→ What is needed: Pick up the journal entry about spending a productive Sunday switching between tasks, and keep writing it from its final sentence.

I led a Special Saturday class this past weekend after which I was charged up with so much to do with my Sunday. My friend Vicki and I had talked late in the week and she too felt like she wanted to get a bunch done. We agreed to check in with each other throughout the day to help each other stay on track. It so worked! We talked at 9:00 in the morning, at noon and then traded messages before the evening, sharing what we got done. I ended up spending the day weaving between working on my painting, working in Photoshop on the calendar and doing laundry. By working in shorter bursts doing something with my spatial brain, my logic brain and something physical, I was able to stay on track and not get distracted.
You who have been reading these journal entries a while might already get that I have a fairly entrenched internal whip-cracker. I call it my “driver.” I had the sweet idea years ago to give it a new job – instead of Charlton Heston hurling about in a chariot in Ben Hur, I wanted to ask my driver to morph into Morgan Freeman asking Jessica Tandy from Driving Miss Daisy “where to, Ma-am?”. But the transformation is spotty at best. I seem pretty hardwired to fill myself with all these ideas of things to do and then the driver kicks in to get to as many of them as I can. The most painful way this shows up is when I’m trying to finish a painting for a deadline. I have the inspiration, the skills and the privilege of the time in my life to make these paintings, and I can turn the actual painting of them into complete drudgery!
Given all this, Sunday was such a great success. I painted first – it’s the most challenging and demanding of me – so I did it while I was freshest. Then I popped over to Photoshop on my computer where I placed images, moved moons and holidays, chose colors and quotes for each month. When that became tedious, I rotated the laundry and folded a load of clean clothes. Each activity I switched to gave me a bit of refreshment to keep my energy up and the capacity to re-focus when I returned. The best part was that I really didn’t feel like I was making myself do any of it. I don’t mind laundry, but I generally don’t say,” oh, boy! I get to wash the clothes!” But it was nice to notice the feel of the soft warm cloth on my hands as I folded. And since I can only paint so long before what I’m doing starts to really suffer, it helped to also stay engaged with other things that needed my attention. It was close to 4:00 in the afternoon when the pull of my Joseph and our Bo-doggy cozied up on the bed in the pink room overtook me. My eyes and brain were tired and I went to join them. It was Sunday, after all.
Thinking about all of this this morning I started realizing how easy it is to wish away our lives. When I’m doing something I don’t want to in that moment, my inner voices, unchecked, can be all complaints, all the time. Like little kids on a car ride they ask, “are we there yet?” Sylvia Boorstein, the Buddhist meditation teacher, says the nature of mind is to be dissatisfied. I so get this. And yet I’d rather not give too much attention to that dissatisfied part of me. I want to cultivate the habit of satisfaction. I want to try to remember that there is always something to appreciate: the clouds or stars up in the sky, or the way the light lands on a tree, a favorite song that comes on the radio – or in this very moment the feeling of the plush blanket on the backs of my legs as I sit here on the couch and type.

→ Listed records:
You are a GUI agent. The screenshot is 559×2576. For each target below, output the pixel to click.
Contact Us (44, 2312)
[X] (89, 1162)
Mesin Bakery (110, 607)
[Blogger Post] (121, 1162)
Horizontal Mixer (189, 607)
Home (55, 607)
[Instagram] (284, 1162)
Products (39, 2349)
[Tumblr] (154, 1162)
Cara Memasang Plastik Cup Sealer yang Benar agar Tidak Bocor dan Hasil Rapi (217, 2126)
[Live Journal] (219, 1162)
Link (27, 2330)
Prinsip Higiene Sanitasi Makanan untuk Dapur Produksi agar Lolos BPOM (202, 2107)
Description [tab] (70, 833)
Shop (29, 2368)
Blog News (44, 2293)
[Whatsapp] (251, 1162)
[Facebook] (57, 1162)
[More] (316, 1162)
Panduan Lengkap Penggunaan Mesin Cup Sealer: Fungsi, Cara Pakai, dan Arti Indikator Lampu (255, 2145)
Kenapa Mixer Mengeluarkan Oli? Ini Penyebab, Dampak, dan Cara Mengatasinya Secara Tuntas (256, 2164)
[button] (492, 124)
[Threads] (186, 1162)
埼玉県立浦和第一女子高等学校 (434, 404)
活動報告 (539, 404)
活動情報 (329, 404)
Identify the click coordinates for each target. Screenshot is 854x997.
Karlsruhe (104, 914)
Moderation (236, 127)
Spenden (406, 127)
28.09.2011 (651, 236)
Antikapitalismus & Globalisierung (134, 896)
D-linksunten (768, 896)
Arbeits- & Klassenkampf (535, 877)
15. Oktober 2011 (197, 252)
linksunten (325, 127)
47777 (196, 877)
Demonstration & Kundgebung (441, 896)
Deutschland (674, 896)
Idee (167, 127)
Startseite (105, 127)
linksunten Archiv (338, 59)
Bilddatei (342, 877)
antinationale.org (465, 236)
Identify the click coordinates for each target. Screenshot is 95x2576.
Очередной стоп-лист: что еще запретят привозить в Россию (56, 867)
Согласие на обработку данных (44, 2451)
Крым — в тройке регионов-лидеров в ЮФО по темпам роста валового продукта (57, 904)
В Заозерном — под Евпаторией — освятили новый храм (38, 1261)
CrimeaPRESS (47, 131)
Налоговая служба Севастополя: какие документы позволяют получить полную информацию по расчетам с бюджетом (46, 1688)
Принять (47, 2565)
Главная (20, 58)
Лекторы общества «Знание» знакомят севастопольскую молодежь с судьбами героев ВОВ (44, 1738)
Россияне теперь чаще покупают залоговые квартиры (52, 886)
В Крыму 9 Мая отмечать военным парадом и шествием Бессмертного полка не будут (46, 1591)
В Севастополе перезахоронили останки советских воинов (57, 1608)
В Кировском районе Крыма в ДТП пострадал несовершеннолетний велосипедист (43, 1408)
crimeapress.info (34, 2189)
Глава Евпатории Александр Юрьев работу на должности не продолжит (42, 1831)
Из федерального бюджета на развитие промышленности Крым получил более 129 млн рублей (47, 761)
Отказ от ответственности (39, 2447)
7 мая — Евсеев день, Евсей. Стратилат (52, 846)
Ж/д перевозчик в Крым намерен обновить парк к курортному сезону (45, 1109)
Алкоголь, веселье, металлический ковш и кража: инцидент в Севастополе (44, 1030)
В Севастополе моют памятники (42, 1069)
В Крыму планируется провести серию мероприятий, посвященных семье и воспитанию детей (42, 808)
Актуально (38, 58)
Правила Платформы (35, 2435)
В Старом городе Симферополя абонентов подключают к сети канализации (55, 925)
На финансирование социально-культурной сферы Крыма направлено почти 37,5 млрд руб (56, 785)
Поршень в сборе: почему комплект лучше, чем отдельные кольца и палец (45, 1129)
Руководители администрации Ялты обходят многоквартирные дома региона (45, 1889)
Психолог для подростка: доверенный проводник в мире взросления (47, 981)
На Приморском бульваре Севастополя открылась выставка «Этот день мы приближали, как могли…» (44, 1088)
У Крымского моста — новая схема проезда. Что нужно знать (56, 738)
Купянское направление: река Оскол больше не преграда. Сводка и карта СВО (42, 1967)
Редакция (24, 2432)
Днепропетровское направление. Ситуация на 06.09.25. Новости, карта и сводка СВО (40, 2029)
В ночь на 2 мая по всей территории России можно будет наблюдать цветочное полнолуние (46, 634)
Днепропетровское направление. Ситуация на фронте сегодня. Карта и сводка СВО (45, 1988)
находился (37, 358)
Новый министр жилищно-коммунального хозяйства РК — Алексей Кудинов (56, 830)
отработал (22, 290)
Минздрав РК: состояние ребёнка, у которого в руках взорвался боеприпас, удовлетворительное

→ Answer to this problem:
There is so much suffering in the world. We are fortunate beyond measure to be living the lives we are in relative safety and with more than we’d ever need to survive available to us ( this is our current reality, at least). I feel helpless knowing that there’s little I can do from so far away to relieve their misery. It seems the least I can do is to realize that any complaint I have is miniscule in comparison and appreciate the life I am living in as many moments I can. That my husband doesn’t clean out the sink like I do after he does the dishes, or that the check-engine light has come on in my car for the third time in a month are barely blips on the radar of human suffering. After all, I have a car and a wonderful man in my life – who provides for me, who adores me and who helps out with the dishes!
It’s tricky because it’s not a good thing to shun any part of ourselves. I think it’s more about allowing this part to be while being aware of a larger, broader reality. This relates perfectly to the process of painting. This dissatisfied mind is exactly why painting is so hard for the vast majority of us. I say often that we have the unenviable job of painting our paintings. While our attention is right down where the brush meets the paper, the part of us whose nature is dissatisfaction is right there, on deck, chiming in. I’ve been painting in earnest for a dozen or more years and I’ve yet to paint for more than a few minutes before I hear that voice. I’ve got to believe that I’m never going to be free of it. So I’m going to play with when I hear it. I’ll notice how beautiful the golden yellow color I’m painting is, or marvel at how interesting the shapes of these petals are, or be curious about how I’m going to sort out painting the fuzzy stems to these buds. There’s always something to satisfy us if we open to it.
And I’m going to plan for other activities to do when I need a break. Being better with my time has been a puzzle and I’m wondering if this isn’t a piece of it. I’m wondering if this resistance to structure that has arisen in midlife isn’t some wise part of me that is refusing to drag myself through this one precious life. I suspect it would rather I keep myself fresh and inspired and appreciating each thing I do as much as I can. Maybe it is the nature of mind to be dissatisfied, but it’s the nature of heart to love – to appreciate. Everyone alive has both a mind and a heart – what I see today is that life goes much better when we heed them both.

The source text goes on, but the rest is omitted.